Every entry has to be output exactly, with none skipped.

[Stored data entries]
== Segment start ==

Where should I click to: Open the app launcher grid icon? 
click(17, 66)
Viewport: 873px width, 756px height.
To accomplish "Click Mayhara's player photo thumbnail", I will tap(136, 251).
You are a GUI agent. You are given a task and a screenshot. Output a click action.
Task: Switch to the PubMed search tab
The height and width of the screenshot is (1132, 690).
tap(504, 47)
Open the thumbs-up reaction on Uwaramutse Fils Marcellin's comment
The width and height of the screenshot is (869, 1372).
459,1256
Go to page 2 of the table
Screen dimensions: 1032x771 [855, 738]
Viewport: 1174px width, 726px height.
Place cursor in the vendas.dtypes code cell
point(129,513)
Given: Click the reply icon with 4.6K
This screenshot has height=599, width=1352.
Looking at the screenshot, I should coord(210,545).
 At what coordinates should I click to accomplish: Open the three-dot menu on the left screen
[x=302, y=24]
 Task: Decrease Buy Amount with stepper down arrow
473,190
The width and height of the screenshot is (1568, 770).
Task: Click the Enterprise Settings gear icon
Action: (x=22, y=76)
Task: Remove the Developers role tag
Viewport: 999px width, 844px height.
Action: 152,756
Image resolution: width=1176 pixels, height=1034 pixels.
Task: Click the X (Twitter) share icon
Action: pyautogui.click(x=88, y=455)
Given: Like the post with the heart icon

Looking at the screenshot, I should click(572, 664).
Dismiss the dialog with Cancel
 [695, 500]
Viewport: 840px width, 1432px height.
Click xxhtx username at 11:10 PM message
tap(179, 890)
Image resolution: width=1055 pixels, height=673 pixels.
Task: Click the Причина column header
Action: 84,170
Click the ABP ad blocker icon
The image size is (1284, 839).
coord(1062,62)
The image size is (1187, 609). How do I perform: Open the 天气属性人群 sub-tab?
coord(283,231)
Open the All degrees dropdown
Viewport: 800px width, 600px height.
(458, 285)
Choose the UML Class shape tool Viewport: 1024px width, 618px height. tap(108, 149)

== Segment end ==

= RESULT BELOW =
Where should I click to: Open the app launcher grid icon? 
click(17, 66)
Viewport: 873px width, 756px height.
To accomplish "Click Mayhara's player photo thumbnail", I will tap(136, 251).
You are a GUI agent. You are given a task and a screenshot. Output a click action.
Task: Switch to the PubMed search tab
The height and width of the screenshot is (1132, 690).
tap(504, 47)
Open the thumbs-up reaction on Uwaramutse Fils Marcellin's comment
The width and height of the screenshot is (869, 1372).
459,1256
Go to page 2 of the table
Screen dimensions: 1032x771 [855, 738]
Viewport: 1174px width, 726px height.
Place cursor in the vendas.dtypes code cell
point(129,513)
Given: Click the reply icon with 4.6K
This screenshot has height=599, width=1352.
Looking at the screenshot, I should coord(210,545).
 At what coordinates should I click to accomplish: Open the three-dot menu on the left screen
[x=302, y=24]
 Task: Decrease Buy Amount with stepper down arrow
473,190
The width and height of the screenshot is (1568, 770).
Task: Click the Enterprise Settings gear icon
Action: (x=22, y=76)
Task: Remove the Developers role tag
Viewport: 999px width, 844px height.
Action: 152,756
Image resolution: width=1176 pixels, height=1034 pixels.
Task: Click the X (Twitter) share icon
Action: pyautogui.click(x=88, y=455)
Given: Like the post with the heart icon

Looking at the screenshot, I should click(572, 664).
Dismiss the dialog with Cancel
 [695, 500]
Viewport: 840px width, 1432px height.
Click xxhtx username at 11:10 PM message
tap(179, 890)
Image resolution: width=1055 pixels, height=673 pixels.
Task: Click the Причина column header
Action: 84,170
Click the ABP ad blocker icon
The image size is (1284, 839).
coord(1062,62)
The image size is (1187, 609). How do I perform: Open the 天气属性人群 sub-tab?
coord(283,231)
Open the All degrees dropdown
Viewport: 800px width, 600px height.
(458, 285)
Choose the UML Class shape tool Viewport: 1024px width, 618px height. tap(108, 149)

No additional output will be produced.